**Description of the task:**
Of the entries below, return exactly those lines that fall between the one containing "Архив новостей (562, 1055)" and the one containing "Юридические услуги по", the two end lines included.

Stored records
——————
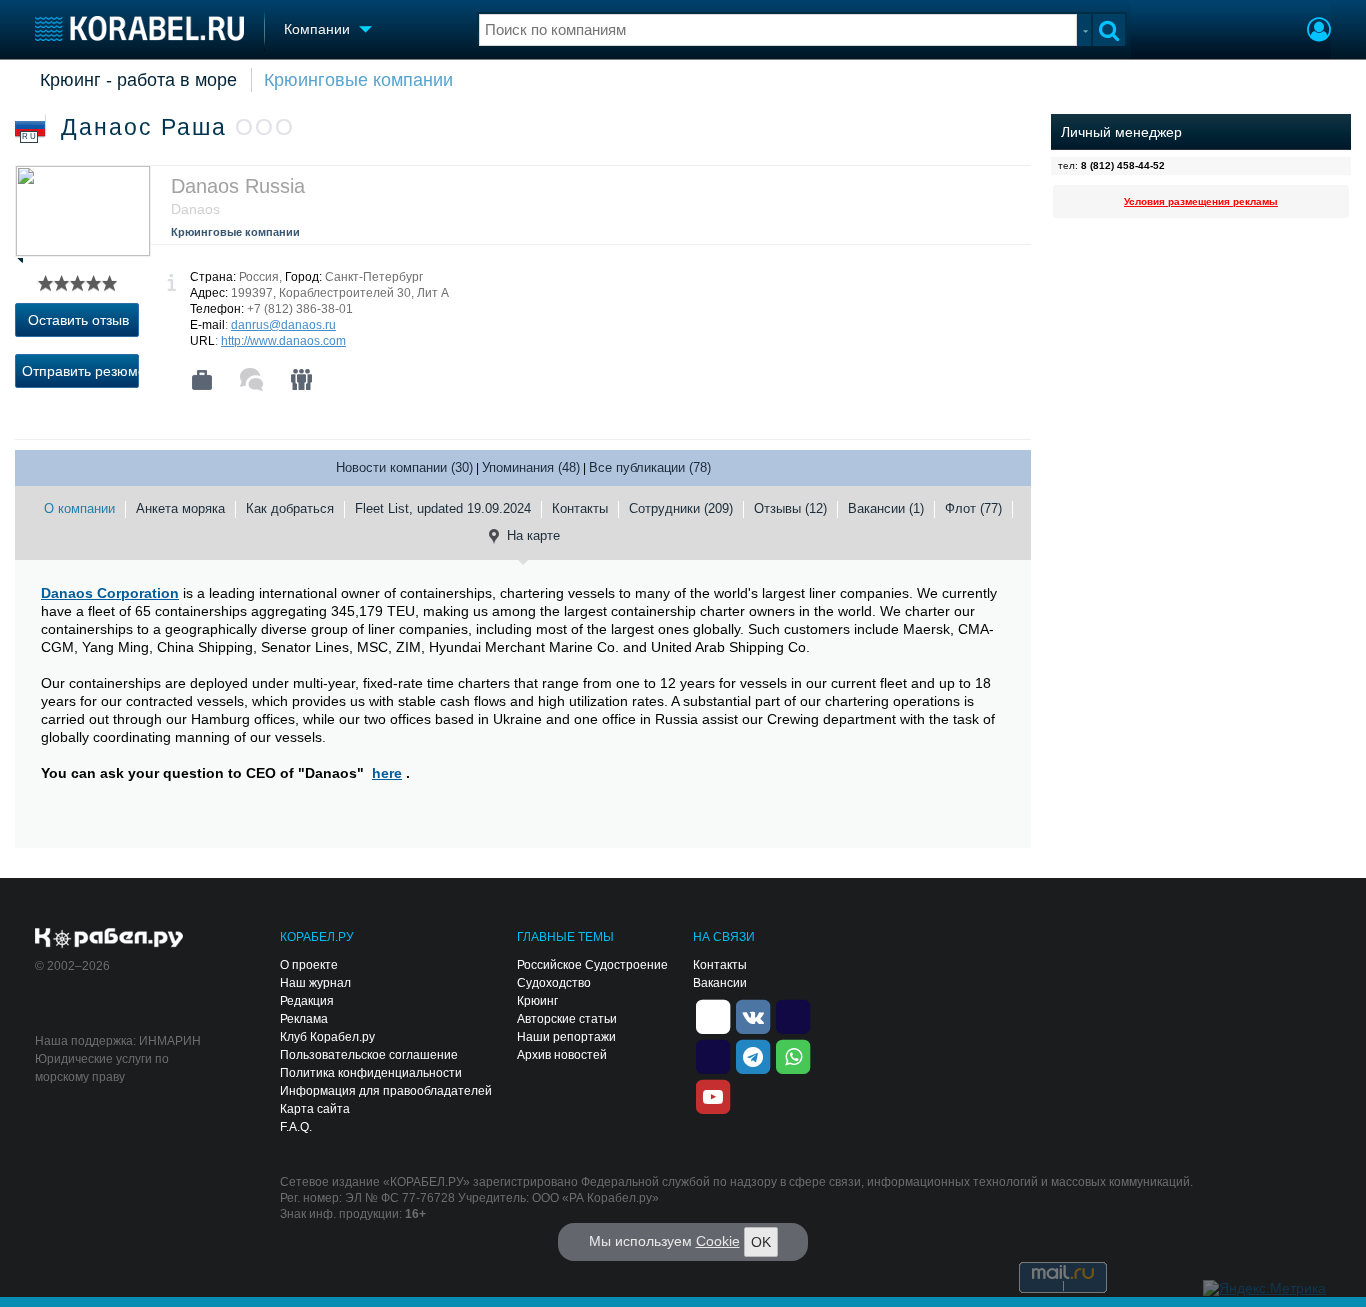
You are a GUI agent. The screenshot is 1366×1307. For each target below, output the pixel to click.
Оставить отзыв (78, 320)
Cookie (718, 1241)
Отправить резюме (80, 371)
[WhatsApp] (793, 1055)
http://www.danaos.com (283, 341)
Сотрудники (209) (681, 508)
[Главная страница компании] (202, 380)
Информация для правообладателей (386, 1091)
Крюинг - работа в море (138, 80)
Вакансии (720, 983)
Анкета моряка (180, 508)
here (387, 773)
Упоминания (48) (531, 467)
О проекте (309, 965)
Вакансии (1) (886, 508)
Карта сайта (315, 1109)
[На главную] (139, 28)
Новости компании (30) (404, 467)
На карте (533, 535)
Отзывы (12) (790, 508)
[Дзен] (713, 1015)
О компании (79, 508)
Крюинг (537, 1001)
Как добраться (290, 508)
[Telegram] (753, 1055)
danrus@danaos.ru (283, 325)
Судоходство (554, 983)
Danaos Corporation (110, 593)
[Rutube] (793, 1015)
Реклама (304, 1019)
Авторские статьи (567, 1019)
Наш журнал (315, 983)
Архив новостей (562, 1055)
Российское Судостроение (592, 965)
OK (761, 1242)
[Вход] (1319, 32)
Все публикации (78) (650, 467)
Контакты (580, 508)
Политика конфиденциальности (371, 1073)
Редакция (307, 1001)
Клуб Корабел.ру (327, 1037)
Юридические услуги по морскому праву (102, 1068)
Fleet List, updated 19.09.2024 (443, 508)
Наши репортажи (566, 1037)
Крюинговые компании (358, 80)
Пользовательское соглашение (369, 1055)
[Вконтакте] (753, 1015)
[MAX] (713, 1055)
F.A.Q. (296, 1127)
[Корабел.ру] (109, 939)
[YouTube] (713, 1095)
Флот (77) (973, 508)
——————
**Completed task:**
Архив новостей (562, 1055)
Российское Судостроение (592, 965)
OK (761, 1242)
[Вход] (1319, 32)
Все публикации (78) (650, 467)
Контакты (580, 508)
Политика конфиденциальности (371, 1073)
Редакция (307, 1001)
Клуб Корабел.ру (327, 1037)
Юридические услуги по морскому праву (102, 1068)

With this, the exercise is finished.